(Exercise instructions): In the mailing-list post below, what does the first broken-out patch change pg_stat_get_activity to do?

Stephen Frost wrote:

As I mentioned on another thread, you're certainly right about that, and
here's the first broken-out patch, which just changes
pg_stat_get_activity to build and return a tuplestore in a single
function call instead of using the old-style multiple-invokation call
method. Given the simplicity and the lack of any user-visible change,
and that it's an independently useful change regardless of what happens
with the other changes, I'm planning to move forward with this pretty
quickly, barring concerns, of course.

Um. Abhijit mentioned to me the idea of implementing function execution
code in fmgr that would allow for calling functions lazily (i.e. stop
calling it once enough rows have been returned). One of the reasons not
to do that is that most functions use the materialize mode rather than
value-per-call, so the optimization is pointless because the whole
result is computed anyway. If we change more functions to materialize,
we will make that sort of optimization even more distant.

With pg_stat_get_activity, at least, we already deal with this in a way-
you can pass in the specific pid you want to look at and then we'll just
return the one row that has that pid.

I'm not saying that such an optimization isn't a good idea (I'm all for
it, in fact), but it seems unlikely to help this particular function
much. Wouldn't we also have to change the API to support that, as there
are functions which expect to be called all the way through and do
something at the end?

I've long wanted to get at information, like if there is a LIMIT or a
WHERE clause or set of conditionals which applies to the results of a
given function and have that exposed to all PLs (pl/pgsql being the big
one there). That'd be far more valuable than this short-circuiting, not
that I'm against having both, of course.

What is the reason for this change anyway?

Hrm, guess I wasn't clear enough in the commit message. The reason is
that the default roles patch turns it into a helper function which takes
arguments and is then called from multiple functions which are exposed
at the SQL level. That's much simpler when working with a tuplestore
since we can create the tuplestore in the calling function and have the
helper just populate it for us, based on the parameters passed in.

Thanks!

Stephen

(Data shown):
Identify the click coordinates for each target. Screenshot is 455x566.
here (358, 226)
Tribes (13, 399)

(Response to this task): It makes pg_stat_get_activity build and return a tuplestore in a single function call instead of using the old-style multiple-invocation call method.